▶ **Your task**: Your output must match the data word for word, with every line included.

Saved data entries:
——————

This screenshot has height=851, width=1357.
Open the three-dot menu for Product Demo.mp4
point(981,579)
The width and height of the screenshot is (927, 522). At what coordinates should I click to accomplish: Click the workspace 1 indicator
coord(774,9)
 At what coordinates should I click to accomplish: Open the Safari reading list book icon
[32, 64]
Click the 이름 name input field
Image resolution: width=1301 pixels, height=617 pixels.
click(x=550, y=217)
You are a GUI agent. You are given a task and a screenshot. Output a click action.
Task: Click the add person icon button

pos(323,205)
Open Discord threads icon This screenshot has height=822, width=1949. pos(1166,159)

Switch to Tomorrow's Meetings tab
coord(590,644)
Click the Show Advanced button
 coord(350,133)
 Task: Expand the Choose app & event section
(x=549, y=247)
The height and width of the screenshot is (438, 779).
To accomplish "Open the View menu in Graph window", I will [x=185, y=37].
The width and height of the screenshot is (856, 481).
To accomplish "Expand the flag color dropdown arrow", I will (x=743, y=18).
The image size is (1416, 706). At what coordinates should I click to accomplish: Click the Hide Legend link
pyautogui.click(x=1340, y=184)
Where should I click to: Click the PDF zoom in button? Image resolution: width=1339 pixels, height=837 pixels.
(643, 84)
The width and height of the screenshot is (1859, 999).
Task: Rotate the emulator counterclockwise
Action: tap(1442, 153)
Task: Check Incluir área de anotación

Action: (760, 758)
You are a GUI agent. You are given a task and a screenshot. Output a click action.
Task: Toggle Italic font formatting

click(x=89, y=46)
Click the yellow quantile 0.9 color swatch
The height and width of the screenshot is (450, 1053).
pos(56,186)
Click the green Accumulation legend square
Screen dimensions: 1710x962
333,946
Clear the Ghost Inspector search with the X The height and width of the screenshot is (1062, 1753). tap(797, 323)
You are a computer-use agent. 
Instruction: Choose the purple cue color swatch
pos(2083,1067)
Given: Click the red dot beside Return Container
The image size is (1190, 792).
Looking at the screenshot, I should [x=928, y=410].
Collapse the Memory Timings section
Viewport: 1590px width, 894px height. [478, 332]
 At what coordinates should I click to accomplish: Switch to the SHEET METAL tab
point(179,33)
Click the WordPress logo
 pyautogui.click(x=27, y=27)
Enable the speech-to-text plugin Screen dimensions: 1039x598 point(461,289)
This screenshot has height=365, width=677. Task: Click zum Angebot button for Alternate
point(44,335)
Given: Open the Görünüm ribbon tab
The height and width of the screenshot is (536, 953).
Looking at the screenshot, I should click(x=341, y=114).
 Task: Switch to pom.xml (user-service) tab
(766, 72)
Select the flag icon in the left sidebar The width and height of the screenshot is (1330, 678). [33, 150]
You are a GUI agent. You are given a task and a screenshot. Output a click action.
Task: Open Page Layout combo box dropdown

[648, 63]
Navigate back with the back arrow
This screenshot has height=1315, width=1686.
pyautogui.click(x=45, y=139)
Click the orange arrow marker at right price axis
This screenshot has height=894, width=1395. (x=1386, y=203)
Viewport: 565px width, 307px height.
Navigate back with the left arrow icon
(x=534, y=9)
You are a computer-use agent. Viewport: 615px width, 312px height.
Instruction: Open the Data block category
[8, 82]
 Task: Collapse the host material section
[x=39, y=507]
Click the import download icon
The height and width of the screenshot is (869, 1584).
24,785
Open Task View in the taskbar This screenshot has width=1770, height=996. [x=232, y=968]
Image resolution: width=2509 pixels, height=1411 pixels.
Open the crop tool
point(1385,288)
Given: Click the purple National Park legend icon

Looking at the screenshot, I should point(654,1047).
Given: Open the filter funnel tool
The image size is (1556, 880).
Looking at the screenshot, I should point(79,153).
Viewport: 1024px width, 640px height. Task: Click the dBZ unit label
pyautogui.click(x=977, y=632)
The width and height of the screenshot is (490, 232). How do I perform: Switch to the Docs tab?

——————

▶ **Reply**:
This screenshot has height=851, width=1357.
Open the three-dot menu for Product Demo.mp4
point(981,579)
The width and height of the screenshot is (927, 522). At what coordinates should I click to accomplish: Click the workspace 1 indicator
coord(774,9)
 At what coordinates should I click to accomplish: Open the Safari reading list book icon
[32, 64]
Click the 이름 name input field
Image resolution: width=1301 pixels, height=617 pixels.
click(x=550, y=217)
You are a GUI agent. You are given a task and a screenshot. Output a click action.
Task: Click the add person icon button

pos(323,205)
Open Discord threads icon This screenshot has height=822, width=1949. pos(1166,159)

Switch to Tomorrow's Meetings tab
coord(590,644)
Click the Show Advanced button
 coord(350,133)
 Task: Expand the Choose app & event section
(x=549, y=247)
The height and width of the screenshot is (438, 779).
To accomplish "Open the View menu in Graph window", I will [x=185, y=37].
The width and height of the screenshot is (856, 481).
To accomplish "Expand the flag color dropdown arrow", I will (x=743, y=18).
The image size is (1416, 706). At what coordinates should I click to accomplish: Click the Hide Legend link
pyautogui.click(x=1340, y=184)
Where should I click to: Click the PDF zoom in button? Image resolution: width=1339 pixels, height=837 pixels.
(643, 84)
The width and height of the screenshot is (1859, 999).
Task: Rotate the emulator counterclockwise
Action: tap(1442, 153)
Task: Check Incluir área de anotación

Action: (760, 758)
You are a GUI agent. You are given a task and a screenshot. Output a click action.
Task: Toggle Italic font formatting

click(x=89, y=46)
Click the yellow quantile 0.9 color swatch
The height and width of the screenshot is (450, 1053).
pos(56,186)
Click the green Accumulation legend square
Screen dimensions: 1710x962
333,946
Clear the Ghost Inspector search with the X The height and width of the screenshot is (1062, 1753). tap(797, 323)
You are a computer-use agent. 
Instruction: Choose the purple cue color swatch
pos(2083,1067)
Given: Click the red dot beside Return Container
The image size is (1190, 792).
Looking at the screenshot, I should [x=928, y=410].
Collapse the Memory Timings section
Viewport: 1590px width, 894px height. [478, 332]
 At what coordinates should I click to accomplish: Switch to the SHEET METAL tab
point(179,33)
Click the WordPress logo
 pyautogui.click(x=27, y=27)
Enable the speech-to-text plugin Screen dimensions: 1039x598 point(461,289)
This screenshot has height=365, width=677. Task: Click zum Angebot button for Alternate
point(44,335)
Given: Open the Görünüm ribbon tab
The height and width of the screenshot is (536, 953).
Looking at the screenshot, I should click(x=341, y=114).
 Task: Switch to pom.xml (user-service) tab
(766, 72)
Select the flag icon in the left sidebar The width and height of the screenshot is (1330, 678). [33, 150]
You are a GUI agent. You are given a task and a screenshot. Output a click action.
Task: Open Page Layout combo box dropdown

[648, 63]
Navigate back with the back arrow
This screenshot has height=1315, width=1686.
pyautogui.click(x=45, y=139)
Click the orange arrow marker at right price axis
This screenshot has height=894, width=1395. (x=1386, y=203)
Viewport: 565px width, 307px height.
Navigate back with the left arrow icon
(x=534, y=9)
You are a computer-use agent. Viewport: 615px width, 312px height.
Instruction: Open the Data block category
[8, 82]
 Task: Collapse the host material section
[x=39, y=507]
Click the import download icon
The height and width of the screenshot is (869, 1584).
24,785
Open Task View in the taskbar This screenshot has width=1770, height=996. [x=232, y=968]
Image resolution: width=2509 pixels, height=1411 pixels.
Open the crop tool
point(1385,288)
Given: Click the purple National Park legend icon

Looking at the screenshot, I should point(654,1047).
Given: Open the filter funnel tool
The image size is (1556, 880).
Looking at the screenshot, I should point(79,153).
Viewport: 1024px width, 640px height. Task: Click the dBZ unit label
pyautogui.click(x=977, y=632)
The width and height of the screenshot is (490, 232). How do I perform: Switch to the Docs tab?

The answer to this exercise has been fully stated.